The entries are to be output in full, word for word.

[[ Material provided, beginning ]]

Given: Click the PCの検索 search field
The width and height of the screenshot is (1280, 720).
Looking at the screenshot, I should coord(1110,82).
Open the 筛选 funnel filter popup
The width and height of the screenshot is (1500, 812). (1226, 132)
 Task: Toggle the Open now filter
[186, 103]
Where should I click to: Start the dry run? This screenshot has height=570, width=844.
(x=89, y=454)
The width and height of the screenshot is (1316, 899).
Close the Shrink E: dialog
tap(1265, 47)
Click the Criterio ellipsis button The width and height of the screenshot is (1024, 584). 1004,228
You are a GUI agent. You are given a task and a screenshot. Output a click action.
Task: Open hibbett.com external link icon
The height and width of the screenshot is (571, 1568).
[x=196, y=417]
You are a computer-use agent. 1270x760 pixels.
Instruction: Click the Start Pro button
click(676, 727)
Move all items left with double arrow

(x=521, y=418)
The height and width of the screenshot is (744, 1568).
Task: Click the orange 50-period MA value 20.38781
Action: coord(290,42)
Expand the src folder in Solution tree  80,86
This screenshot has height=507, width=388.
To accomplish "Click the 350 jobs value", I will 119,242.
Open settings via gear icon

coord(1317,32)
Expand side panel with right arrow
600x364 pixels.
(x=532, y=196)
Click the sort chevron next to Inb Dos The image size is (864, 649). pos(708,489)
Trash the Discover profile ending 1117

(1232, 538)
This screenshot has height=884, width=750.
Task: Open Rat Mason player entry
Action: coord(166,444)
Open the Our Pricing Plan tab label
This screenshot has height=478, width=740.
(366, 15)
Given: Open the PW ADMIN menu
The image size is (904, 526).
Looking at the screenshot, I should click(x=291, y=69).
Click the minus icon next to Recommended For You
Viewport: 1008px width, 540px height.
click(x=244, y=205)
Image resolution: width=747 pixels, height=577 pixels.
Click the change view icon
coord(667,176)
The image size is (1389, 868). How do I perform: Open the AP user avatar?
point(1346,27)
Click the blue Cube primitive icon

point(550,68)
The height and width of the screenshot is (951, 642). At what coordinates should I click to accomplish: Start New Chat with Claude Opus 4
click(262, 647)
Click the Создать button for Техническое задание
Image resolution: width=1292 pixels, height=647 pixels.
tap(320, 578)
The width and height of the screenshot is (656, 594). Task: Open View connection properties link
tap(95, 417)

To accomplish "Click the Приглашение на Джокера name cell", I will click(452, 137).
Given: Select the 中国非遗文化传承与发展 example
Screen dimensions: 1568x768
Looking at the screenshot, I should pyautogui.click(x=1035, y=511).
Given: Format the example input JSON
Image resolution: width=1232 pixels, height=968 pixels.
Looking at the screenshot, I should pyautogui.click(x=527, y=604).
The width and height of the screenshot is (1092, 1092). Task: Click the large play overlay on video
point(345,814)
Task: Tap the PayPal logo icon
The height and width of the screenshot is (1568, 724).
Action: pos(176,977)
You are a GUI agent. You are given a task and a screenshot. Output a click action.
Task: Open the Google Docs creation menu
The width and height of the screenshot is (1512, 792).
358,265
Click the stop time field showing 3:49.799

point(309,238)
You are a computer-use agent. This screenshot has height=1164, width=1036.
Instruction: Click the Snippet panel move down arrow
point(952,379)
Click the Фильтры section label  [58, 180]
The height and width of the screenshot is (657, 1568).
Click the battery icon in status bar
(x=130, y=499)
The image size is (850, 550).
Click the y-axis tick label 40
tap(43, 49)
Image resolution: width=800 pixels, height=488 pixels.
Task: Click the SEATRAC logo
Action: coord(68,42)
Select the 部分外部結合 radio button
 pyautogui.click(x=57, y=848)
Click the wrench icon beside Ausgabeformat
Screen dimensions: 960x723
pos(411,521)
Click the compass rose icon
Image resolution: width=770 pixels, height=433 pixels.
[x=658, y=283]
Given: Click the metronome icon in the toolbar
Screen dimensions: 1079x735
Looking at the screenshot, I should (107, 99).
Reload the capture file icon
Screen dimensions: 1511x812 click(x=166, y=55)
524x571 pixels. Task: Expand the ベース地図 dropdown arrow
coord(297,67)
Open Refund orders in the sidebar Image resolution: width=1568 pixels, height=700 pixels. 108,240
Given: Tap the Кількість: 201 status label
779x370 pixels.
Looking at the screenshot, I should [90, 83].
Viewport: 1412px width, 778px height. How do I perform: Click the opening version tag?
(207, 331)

[[ Material provided, end ]]

## Output below
Given: Click the PCの検索 search field
The width and height of the screenshot is (1280, 720).
Looking at the screenshot, I should coord(1110,82).
Open the 筛选 funnel filter popup
The width and height of the screenshot is (1500, 812). (1226, 132)
 Task: Toggle the Open now filter
[186, 103]
Where should I click to: Start the dry run? This screenshot has height=570, width=844.
(x=89, y=454)
The width and height of the screenshot is (1316, 899).
Close the Shrink E: dialog
tap(1265, 47)
Click the Criterio ellipsis button The width and height of the screenshot is (1024, 584). 1004,228
You are a GUI agent. You are given a task and a screenshot. Output a click action.
Task: Open hibbett.com external link icon
The height and width of the screenshot is (571, 1568).
[x=196, y=417]
You are a computer-use agent. 1270x760 pixels.
Instruction: Click the Start Pro button
click(676, 727)
Move all items left with double arrow

(x=521, y=418)
The height and width of the screenshot is (744, 1568).
Task: Click the orange 50-period MA value 20.38781
Action: coord(290,42)
Expand the src folder in Solution tree  80,86
This screenshot has height=507, width=388.
To accomplish "Click the 350 jobs value", I will 119,242.
Open settings via gear icon

coord(1317,32)
Expand side panel with right arrow
600x364 pixels.
(x=532, y=196)
Click the sort chevron next to Inb Dos The image size is (864, 649). pos(708,489)
Trash the Discover profile ending 1117

(1232, 538)
This screenshot has height=884, width=750.
Task: Open Rat Mason player entry
Action: coord(166,444)
Open the Our Pricing Plan tab label
This screenshot has height=478, width=740.
(366, 15)
Given: Open the PW ADMIN menu
The image size is (904, 526).
Looking at the screenshot, I should click(x=291, y=69).
Click the minus icon next to Recommended For You
Viewport: 1008px width, 540px height.
click(x=244, y=205)
Image resolution: width=747 pixels, height=577 pixels.
Click the change view icon
coord(667,176)
The image size is (1389, 868). How do I perform: Open the AP user avatar?
point(1346,27)
Click the blue Cube primitive icon

point(550,68)
The height and width of the screenshot is (951, 642). At what coordinates should I click to accomplish: Start New Chat with Claude Opus 4
click(262, 647)
Click the Создать button for Техническое задание
Image resolution: width=1292 pixels, height=647 pixels.
tap(320, 578)
The width and height of the screenshot is (656, 594). Task: Open View connection properties link
tap(95, 417)

To accomplish "Click the Приглашение на Джокера name cell", I will click(452, 137).
Given: Select the 中国非遗文化传承与发展 example
Screen dimensions: 1568x768
Looking at the screenshot, I should pyautogui.click(x=1035, y=511).
Given: Format the example input JSON
Image resolution: width=1232 pixels, height=968 pixels.
Looking at the screenshot, I should pyautogui.click(x=527, y=604).
The width and height of the screenshot is (1092, 1092). Task: Click the large play overlay on video
point(345,814)
Task: Tap the PayPal logo icon
The height and width of the screenshot is (1568, 724).
Action: pos(176,977)
You are a GUI agent. You are given a task and a screenshot. Output a click action.
Task: Open the Google Docs creation menu
The width and height of the screenshot is (1512, 792).
358,265
Click the stop time field showing 3:49.799

point(309,238)
You are a computer-use agent. This screenshot has height=1164, width=1036.
Instruction: Click the Snippet panel move down arrow
point(952,379)
Click the Фильтры section label  [58, 180]
The height and width of the screenshot is (657, 1568).
Click the battery icon in status bar
(x=130, y=499)
The image size is (850, 550).
Click the y-axis tick label 40
tap(43, 49)
Image resolution: width=800 pixels, height=488 pixels.
Task: Click the SEATRAC logo
Action: coord(68,42)
Select the 部分外部結合 radio button
 pyautogui.click(x=57, y=848)
Click the wrench icon beside Ausgabeformat
Screen dimensions: 960x723
pos(411,521)
Click the compass rose icon
Image resolution: width=770 pixels, height=433 pixels.
[x=658, y=283]
Given: Click the metronome icon in the toolbar
Screen dimensions: 1079x735
Looking at the screenshot, I should (107, 99).
Reload the capture file icon
Screen dimensions: 1511x812 click(x=166, y=55)
524x571 pixels. Task: Expand the ベース地図 dropdown arrow
coord(297,67)
Open Refund orders in the sidebar Image resolution: width=1568 pixels, height=700 pixels. 108,240
Given: Tap the Кількість: 201 status label
779x370 pixels.
Looking at the screenshot, I should [90, 83].
Viewport: 1412px width, 778px height. How do I perform: Click the opening version tag?
(207, 331)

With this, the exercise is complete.